The good news is that treatment of these disorders is improving. there
are a variety of medications available for both disorders that in
skilled hands are effective and have aminimum of side-effects. For
Bipolar disorder in addition to lithium there are other drugs such as
verapamil and valproic acid that have been shown to be effective in most
cases where lithium is not. The depressive phase of the disease can be
treated with anti-depressents like prozac. For schizophrenia the current
treatments are more limited and less effective, but we are literally on
the brink of some major breakthroughs with drugs that are specific
antagonists to D4 and D3 receptors. These drugs will be able to treat
the hallucination and delusions without causing the movement
side-effects that traditional drugs like halperidol do, and also the D3
antagonists should be able to treat the apathy and disorganization that
many schizphrenics seem to experience. we do not really know how these
drugs work but they will be a big improvemnet over the previous
generations because of their specificity and strength.
I would also make sure that the doctors have ruled out any possibility
od a metabolic disorder, liver disease, vitamine deficiency, throid
problems , and blood sugar abnormalities can all cause some symptoms
that look like these disorders.
You might also check out the Huxley institute in Florida (boca raton I
think).
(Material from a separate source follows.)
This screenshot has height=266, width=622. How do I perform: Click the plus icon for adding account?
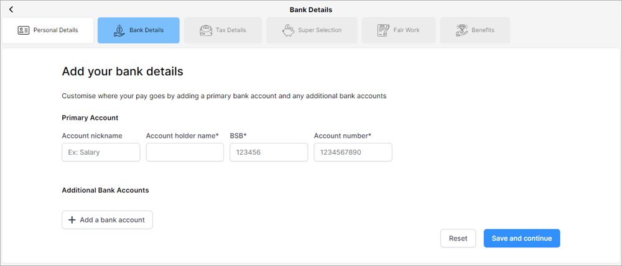pos(72,219)
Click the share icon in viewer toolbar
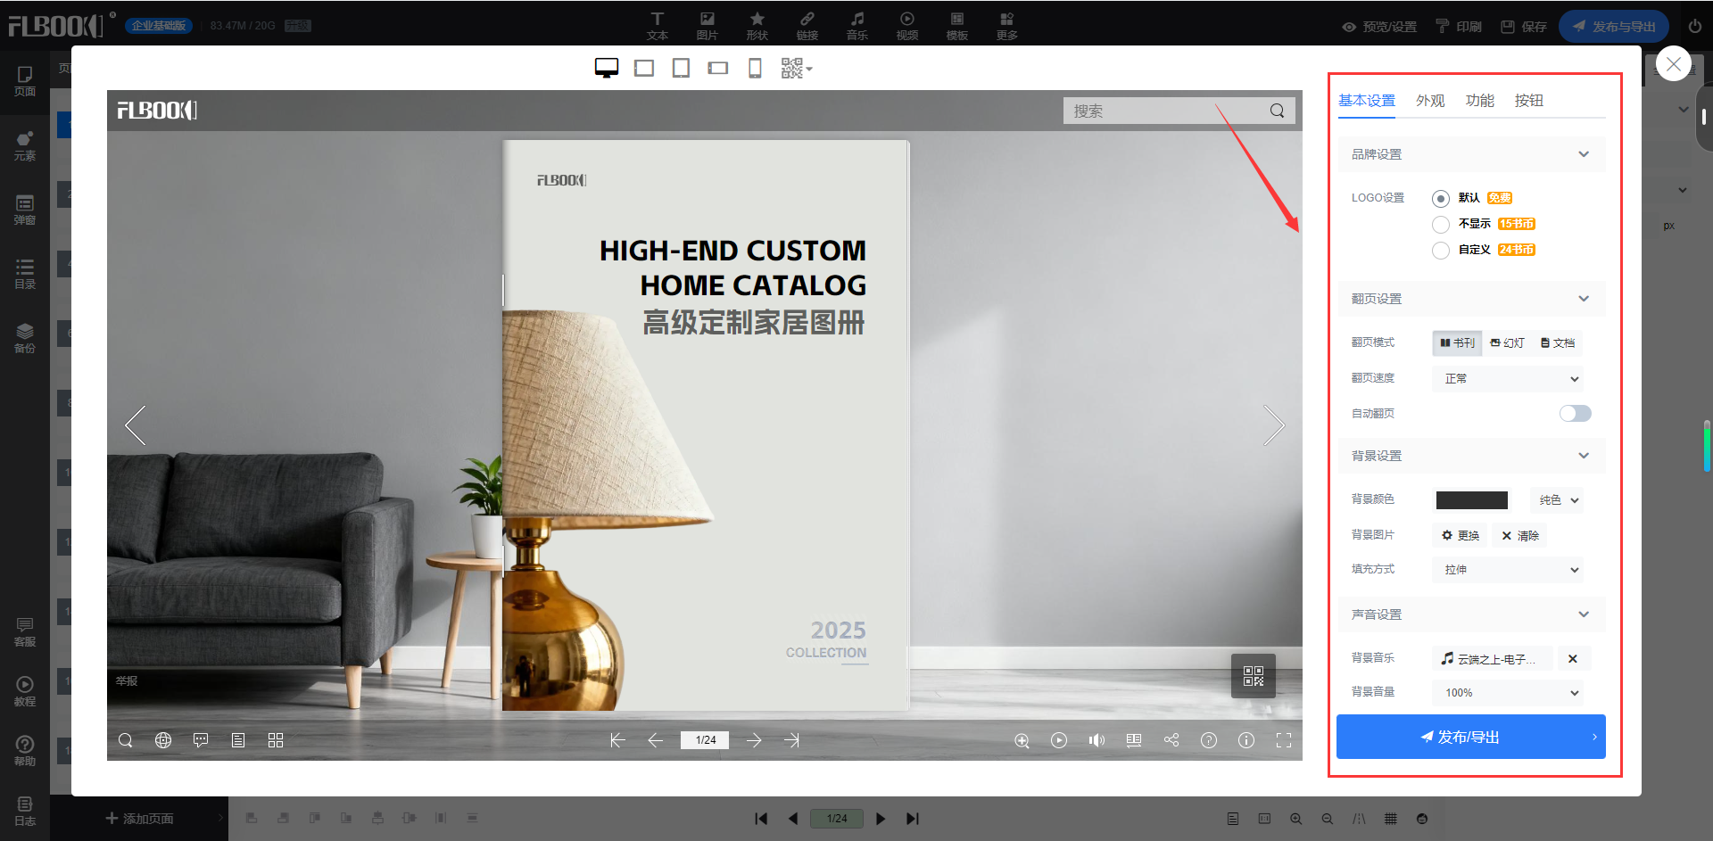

They are alternative medicin people who claim that these
disorders are caused by vitamine deficiencies. I think that that is a
crock of shit but they may have found some vitamines that may help to
correct some of the metabolic components of these disorders. Vitamines
in high doses act like drugs. If you get the right ones they may help
some without hurting. Don't be sucked into the idea that they have all
the answers though modern medecin does alright with these disorders and
you'll be taking a foolish gamble with your sisters life if you abandon
it. If the doctors that you are seeing don't get good result or don't
seem to be listening to your concerns they are probably bad doctors and
I would find somebody else. Don't put much weight in reccomendations.
Doctors who are at the top of their field are often there because they
kissed ass correctly not because they are brilliant. Also nobody
dislikes the doctor they go to because everybody wants to believe they
are getting the best care. Go to a doctor who seems to be actively up on
the liturature, is not threatened by tough questions, and seems to care
about what happens to your sister. Don't get second opinions by having
your doctor reccomend some one. Ask your insurance company for
reccomendations or better yet go to your local library and have the
librarian help find you a list of specialists in your area.
Finally, especially if your sister is schizophrenic, talk therapy
(conversations with a psychiatrist where you talk about your life and
tried to figure out what went wrong) is BAD. There have been several
clinical studies that show that talk therapy makes schizophrenia worse!.
I do not know about its effectiveness is bipolar disorder but I suspect
it is a waste of money that will just piss your insurance company off.
Any psychiatrist that tries to drag your sister into a series of long
therapy sessions is proabaly ignorant or dishonest. for schizophrenics
the best thing seem to be properly tailored medication and leading as
normal and low stress life as possible. this is probably also a good
perscription for bipolar disorder though I have not seen studies on
this. Keeping levels of stress low is almost certainly helpful for both
these mental disorders, but don't start condescending to her or you'll
damage your relationship. I also suggest that you try to take care of
yourself contact support groups in your area. You can find them through
your local library and they may be able to help you in many ways.